We know. Getting here can be difficult, but you are bravely taking the steps to allow for deep healing for your child, and we’re here to support you every step of the way.
Despite how you may be feeling, you have not broken your child. It can be a challenge to understand our children sometimes when they respond in ways we don’t find logical. And yet, we have to remember that they don’t have the same processing capacity that we do.
That’s where we come in. We speak your child’s language.
Think of us as translators who can understand and speak to your child in a way that you have simply not yet learned. Together, we’ll teach you various tools so that you begin to speak directly to your child’s unique needs—bringing about more connection and harmony for your family.
At Ensemble Therapy, we believe in using person-centered therapy, solution-focused therapy, and cognitive behavioral play therapies to achieve a healthy, functioning family.
What does all of that mean?
Person-centered play therapy
You and your family’s therapist might embrace person-centered therapy to help your child learn to trust in their own abilities & strengths to understand themselves, gain mastery over their problems, and direct their own lives in productive and emotionally healthy ways. In person-centered play therapy, we give permission to the child to be their authentic self, providing unconditional acceptance that precludes judgment or evaluation. This allows children to truly learn who they are, explore their unique selves, accept themselves, and take full responsibility for their behavior, attitudes, and emotional growth.
solution-focused play therapy
This is another modality we use often, so it’s possible that you and your family’s therapist might also consider solution-focused play therapy to help your child experience positive behaviors or solutions that establish the groundwork for new thinking. In solution-focused play therapy we’ll create hypothetical goals that include desired behaviors as a way to help children see what is possible for them. These goals are concrete and focused on the positive expression of a behavior rather than the absence of a negative behavior and on some specific behavior that the child has a desire to experience.
Cognitive behavioral play therapy
Lastly, you and your family’s therapist might choose cognitive behavioral play therapy to help your child make the connection that what they think affects how they feel and what they do. Cognitive behavioral play therapy aims to make a shift in at least one of these three components: a child’s thoughts, a child’s behaviors, a child’s feelings. We may target a shift in feelings, leading to different thoughts and behavior. Alternatively, we may target a shift in behavior, leading to different thoughts and feelings. For children, the abstract skills required for targeting a shift in thinking are still developing — thinking about thinking is hard for even us adults! Asking a child to identify a thought, consider whether it is accurate or helpful, and then shift to a new thought relies in part on a client’s meta-cognitive abilities, so we often start with a focus on feelings or behaviors in an effort to change thinking in a developmentally appropriate way.

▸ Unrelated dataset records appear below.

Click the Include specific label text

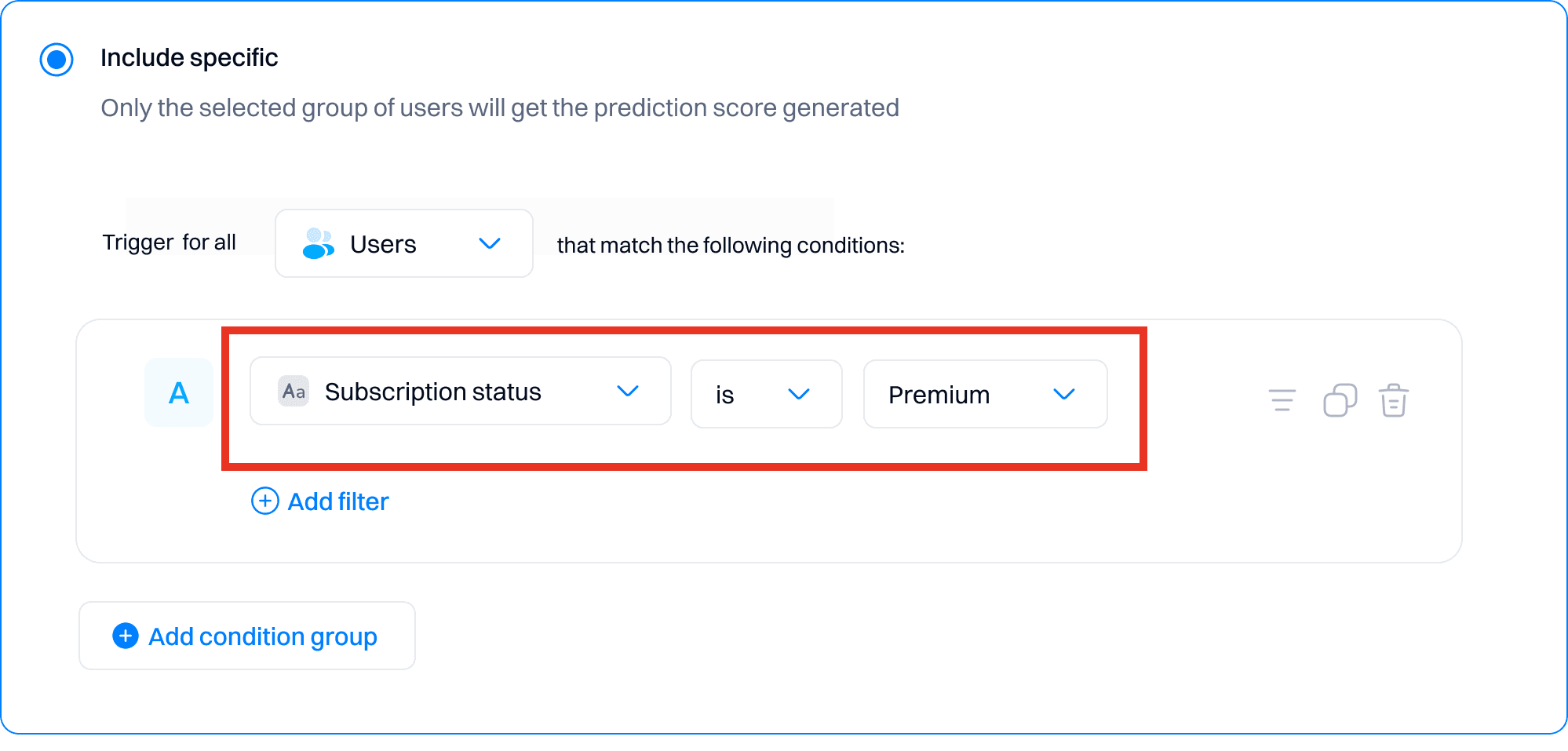[x=189, y=57]
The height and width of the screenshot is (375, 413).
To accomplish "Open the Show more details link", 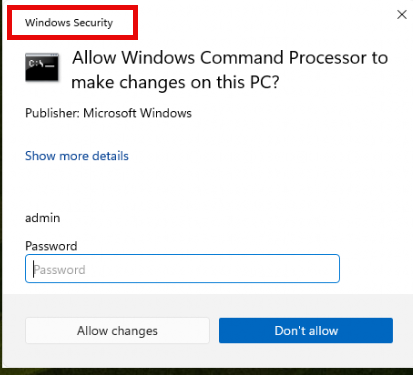I will (x=77, y=156).
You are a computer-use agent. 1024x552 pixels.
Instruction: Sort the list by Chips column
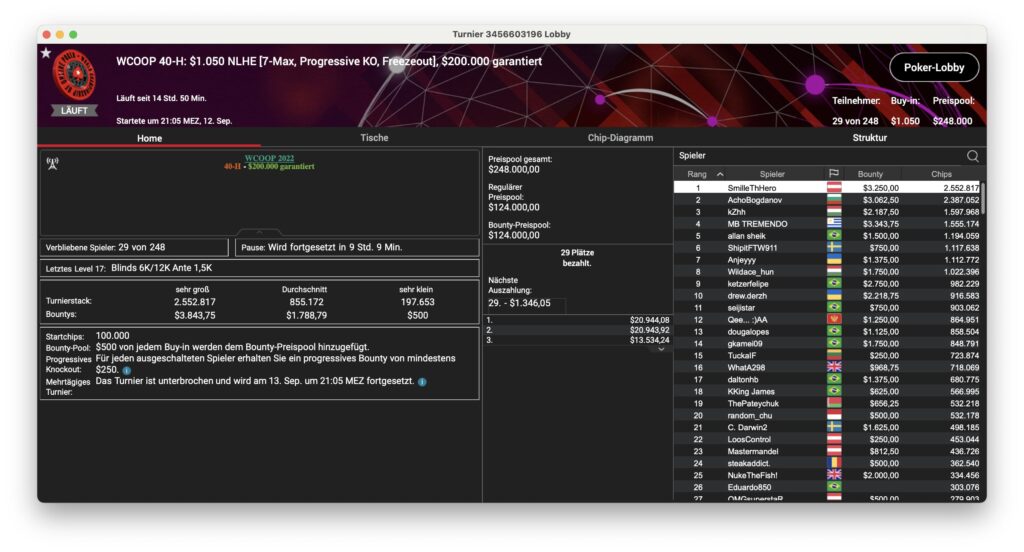(941, 174)
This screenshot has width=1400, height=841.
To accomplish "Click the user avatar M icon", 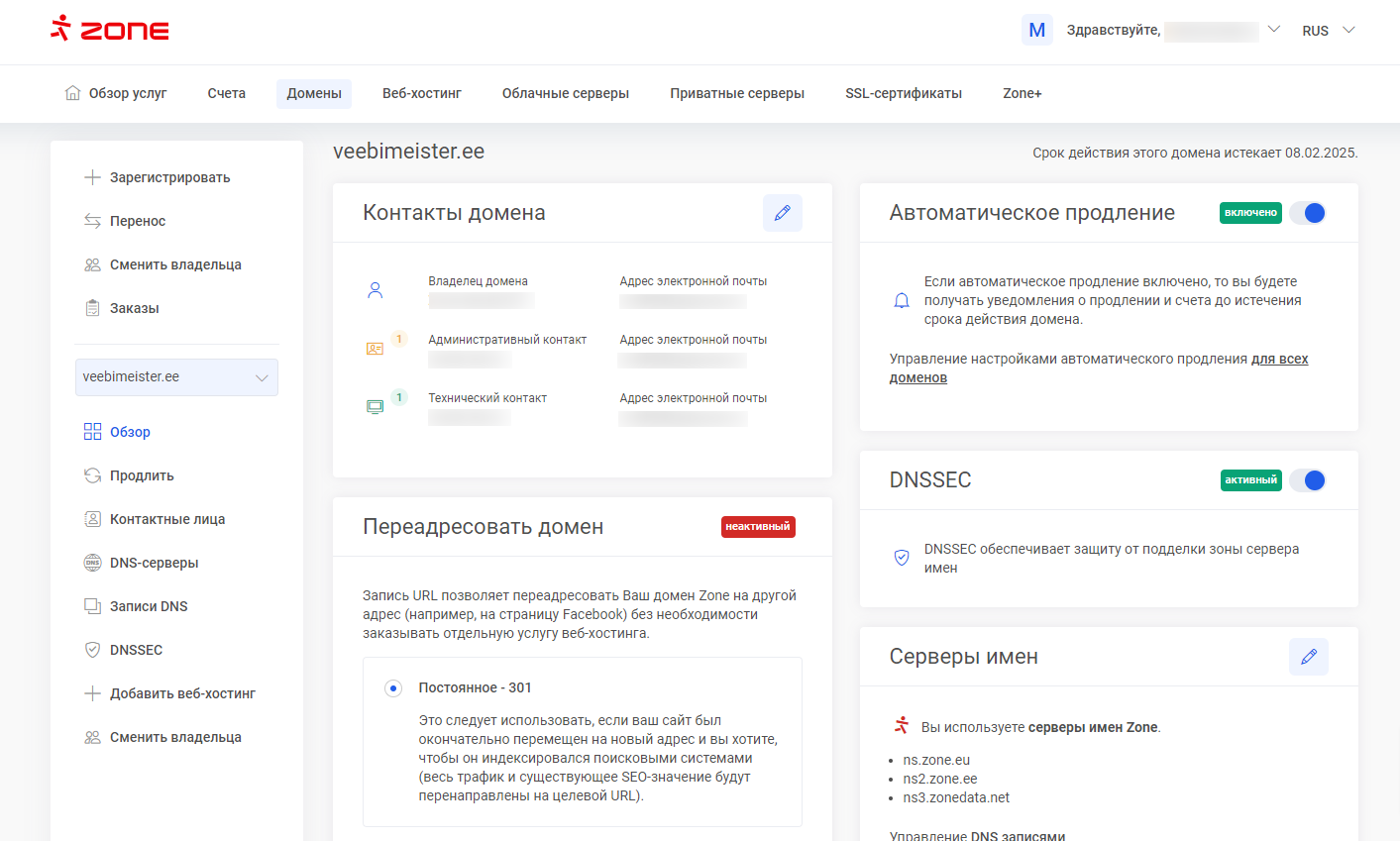I will tap(1036, 30).
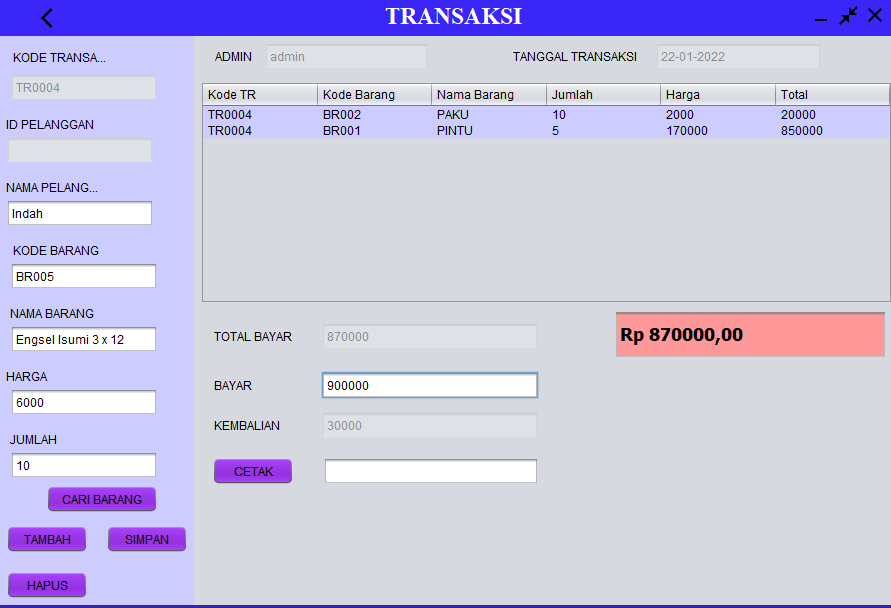Minimize the Transaksi window

tap(820, 19)
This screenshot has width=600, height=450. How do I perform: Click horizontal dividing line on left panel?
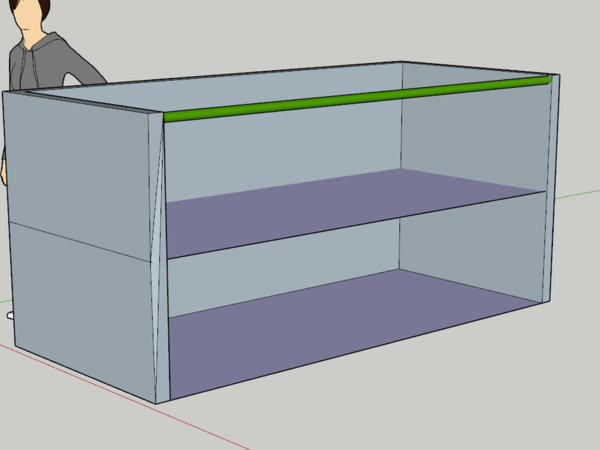click(80, 241)
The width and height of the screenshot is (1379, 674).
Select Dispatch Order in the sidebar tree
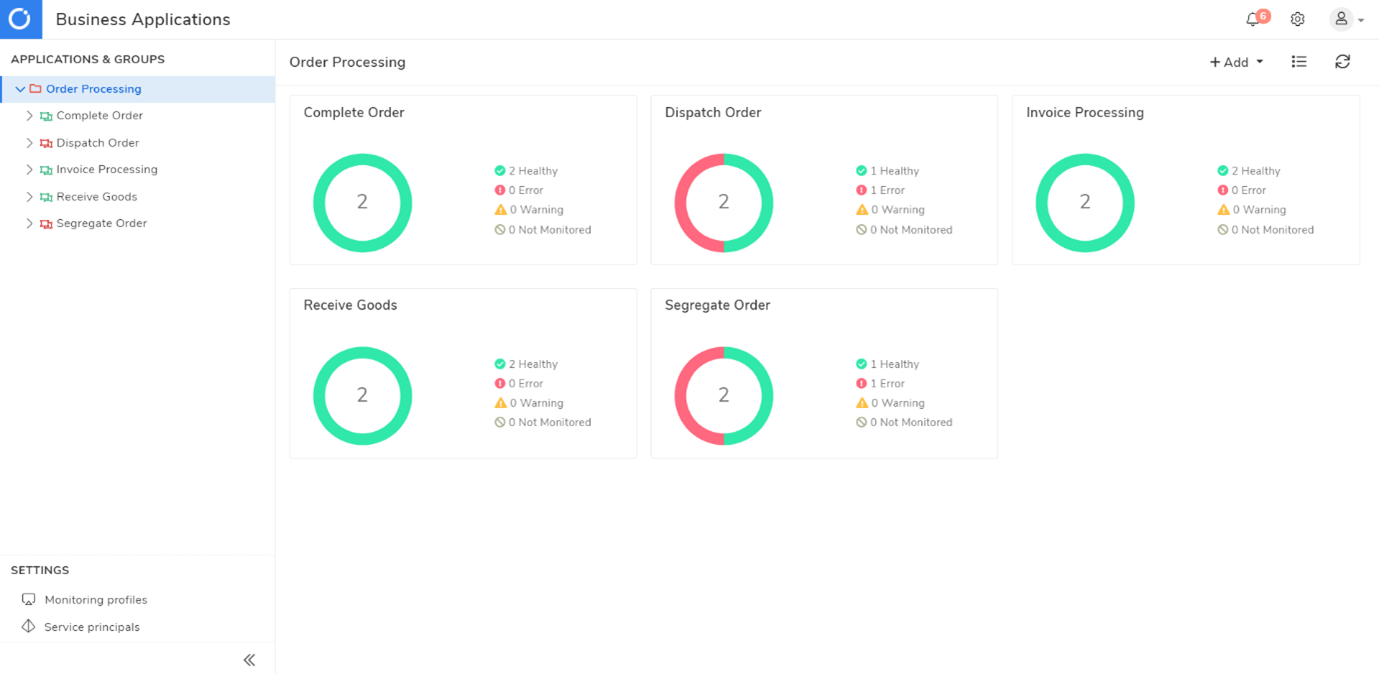tap(97, 143)
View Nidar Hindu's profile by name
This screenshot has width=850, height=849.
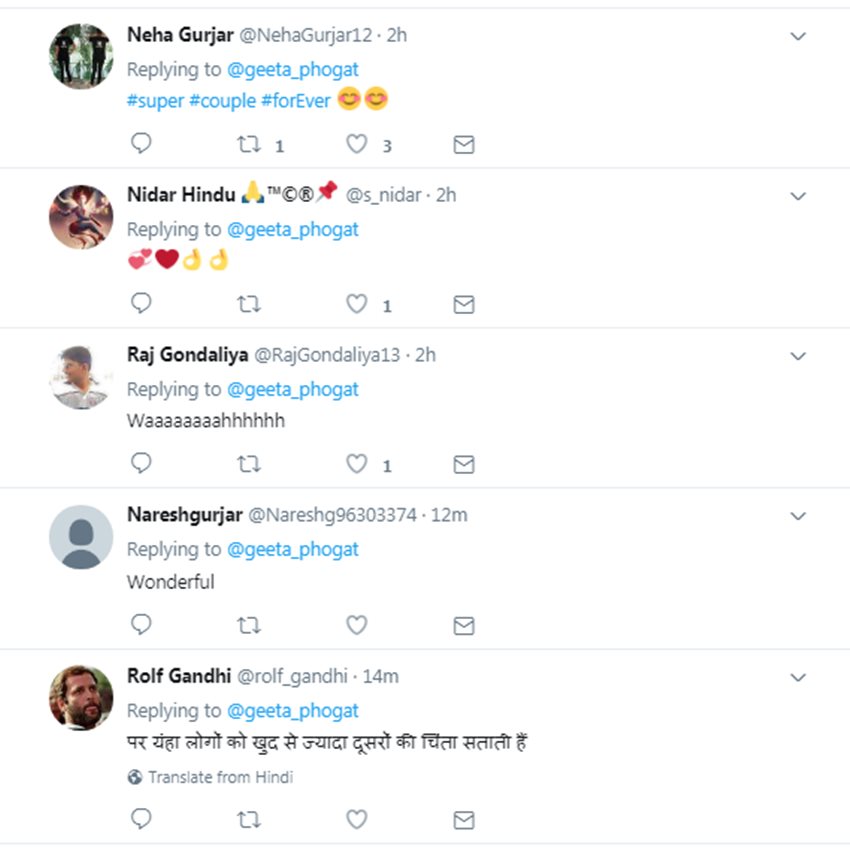(181, 194)
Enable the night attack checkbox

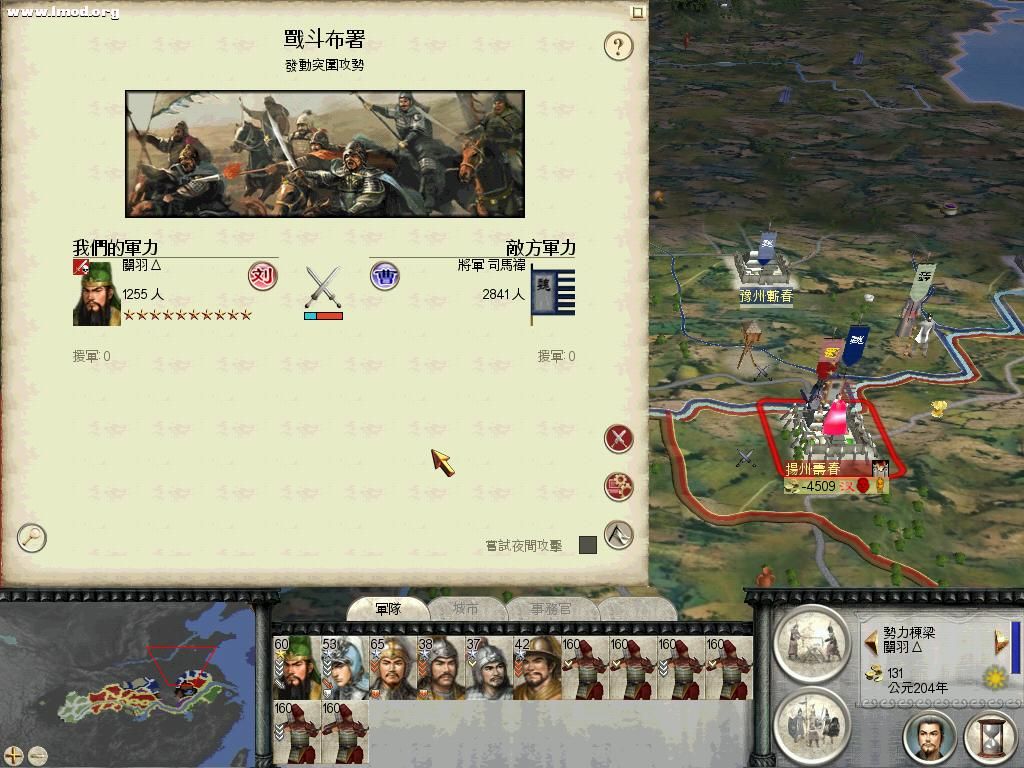pos(588,545)
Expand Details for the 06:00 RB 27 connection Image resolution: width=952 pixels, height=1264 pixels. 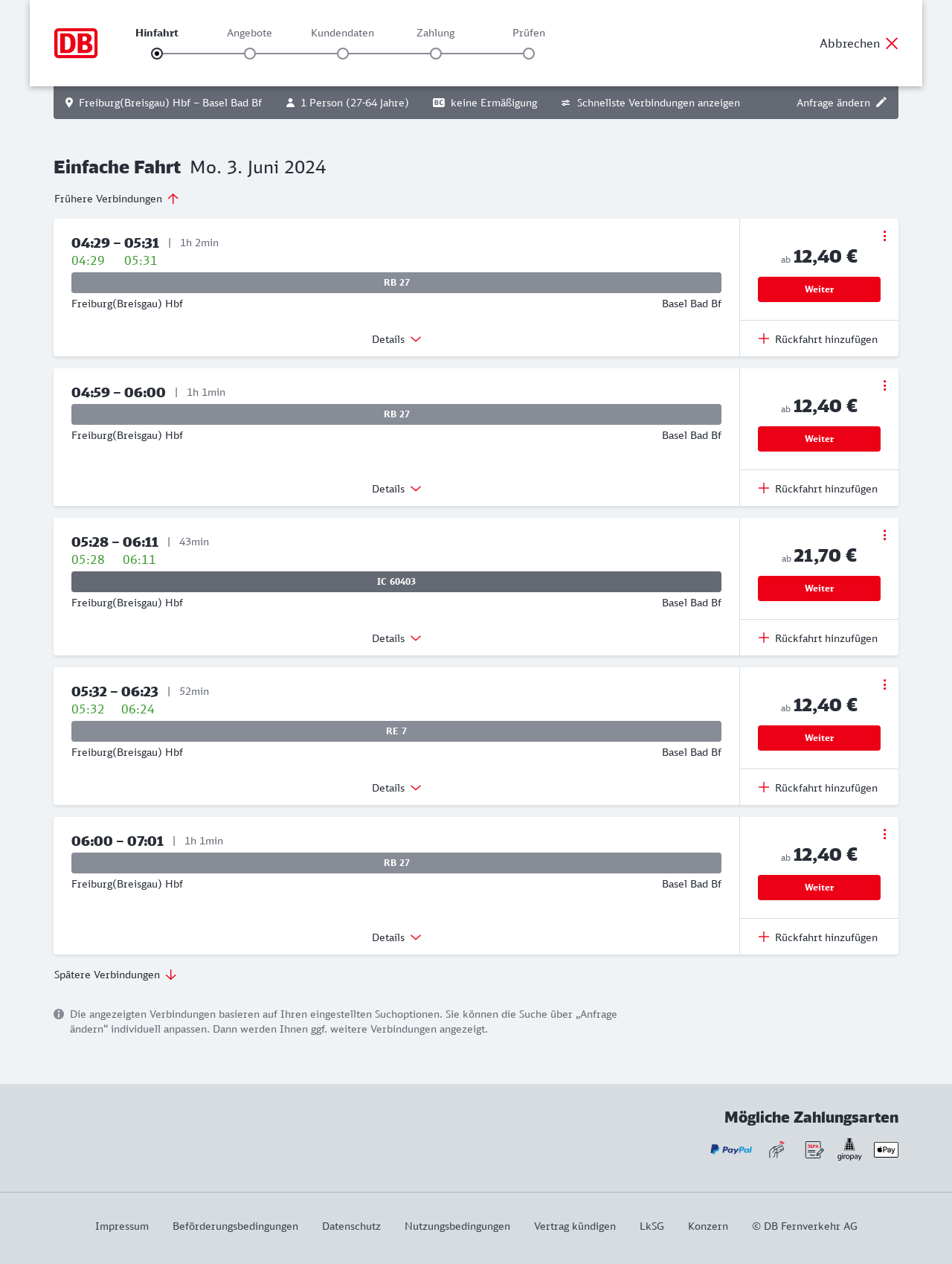[x=396, y=937]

Healing occurs within the relationship.
As play therapists, we see a child through their world. We learn how they are experiencing it, and we believe that they are fully capable of enacting change in themselves in relation to their environment. Parenting may not be what you thought it would be like. Anyone can parent a well-behaved child, but some of us need additional support to help with recurring misbehavior.
In our eyes, no child or person is broken or deficient or unworthy. We’re committed to treating the whole child, and restoring resilience, confidence, and happiness for you, your child and your family.